**Exercise directions:**
Reproduce the data below word for word, leaving out the pictures.

**Data provided:**
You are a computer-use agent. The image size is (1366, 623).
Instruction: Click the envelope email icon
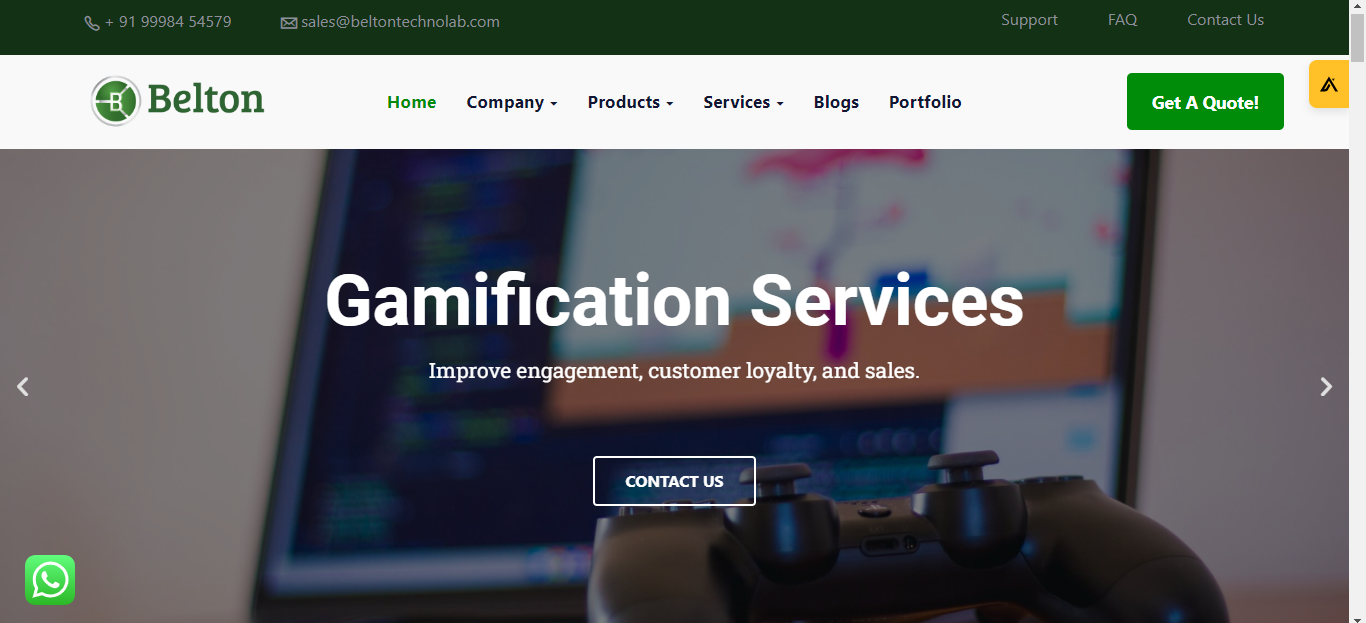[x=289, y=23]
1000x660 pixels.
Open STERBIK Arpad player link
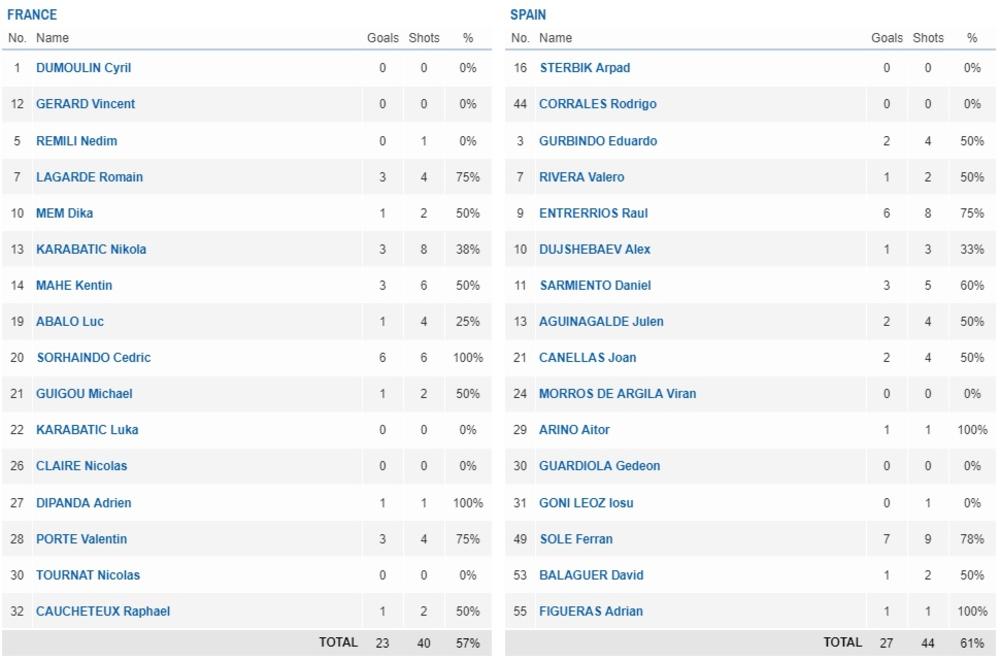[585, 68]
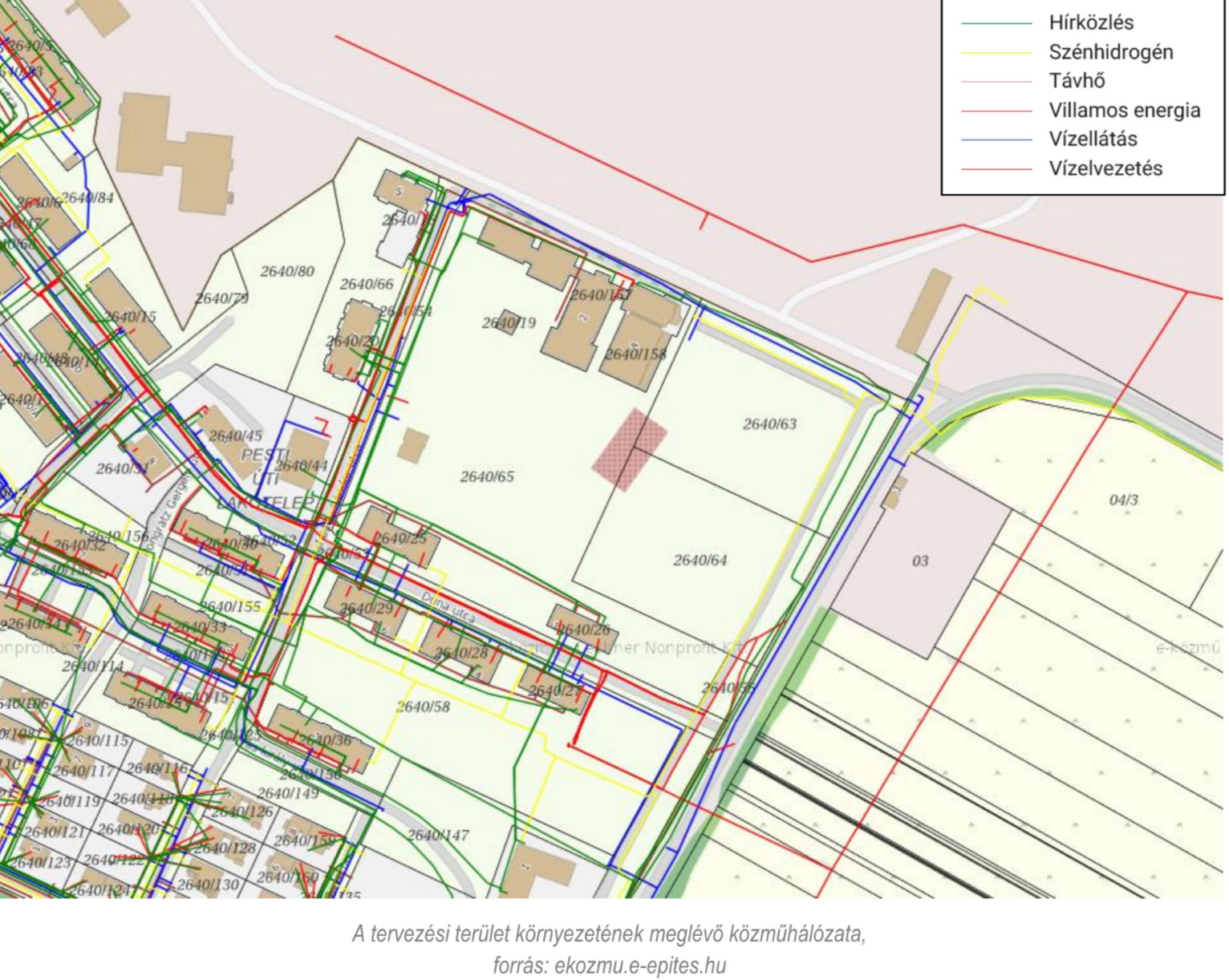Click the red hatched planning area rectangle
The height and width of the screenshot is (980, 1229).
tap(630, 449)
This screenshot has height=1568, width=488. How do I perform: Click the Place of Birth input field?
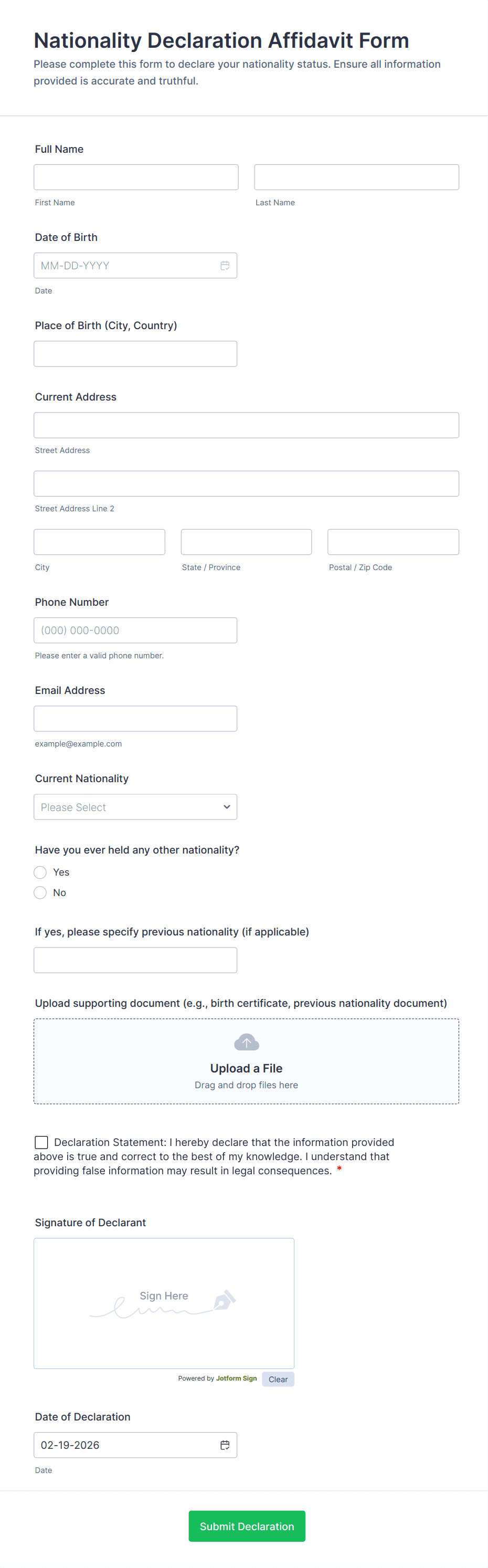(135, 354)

**The output:**
You are a computer-use agent. The image size is (1366, 623).
Instruction: Click the envelope email icon
[x=289, y=23]
1000x660 pixels.
Open STERBIK Arpad player link
[585, 68]
Click the red hatched planning area rectangle
The height and width of the screenshot is (980, 1229).
tap(630, 449)
This screenshot has height=1568, width=488. How do I perform: Click the Place of Birth input field?
(135, 354)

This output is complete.